L’école privée d’Etouvie, annexe de l’école St-Jean à Amiens, indépendamment des incivilités auxquelles elle doit faire face, est en souffrance budgétaire. Détail omis dans le communiqué de la direction qui a provoqué la polémique. Une situation que dénonce volontiers le maire-adjoint qui tient à rappeler un problème de communication et de méthode “Au mois de décembre, l’enseignement diocésain nous a informés que c’était compliqué d’investir pour eux à Etouvie. Lors de (l’annonce de) la fermeture à aucun moment on évoque les problèmes financiers !” Pour l’élu de secteur la démarche des différents acteurs n’est pas claire et souffre de nombreuses omissions: “on ne peut pas nier certaines incivilités mais il faut adopter une démarche plus pédagogique et surtout porter plainte au bon moment, si vous ne déposez pas plainte pour dénoncer une incivilité, à aucun moment les forces de l’ordre peuvent intervenir et ça (les responsables de l’école) ils ne l’ont pas fait.En tant que parents d’élèves, jamais on nous a expliqué que les enfants étaient en danger[…]si l’école ferme pour des problèmes d’argent, qu’on nous le dise une bonne fois pour toutes!” surenchérit l’une des membres du collectif.  
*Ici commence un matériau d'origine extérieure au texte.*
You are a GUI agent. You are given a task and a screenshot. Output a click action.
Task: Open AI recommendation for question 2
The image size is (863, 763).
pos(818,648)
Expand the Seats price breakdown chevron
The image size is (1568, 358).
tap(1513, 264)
Amalgames et omissions font de l’affaire un petit tourbillon, l’adjoint au maire n’en démord pas, son secteur est loin d’être une zone de non-droit : “il faut simplement davantage de dialogue, aller vers les gens, les comprendre, on doit faire cet effort là, aller à leur rencontre”, conclut-il. Ce vendredi soir-là, il est pressé, un brin fier de glisser l’air de rien qu’il doit recevoir les parents d’élèves, convaincu d’être à l’écoute et sur le terrain, là où on ne l’attendait pas, à la recherche de solution et de dialogue.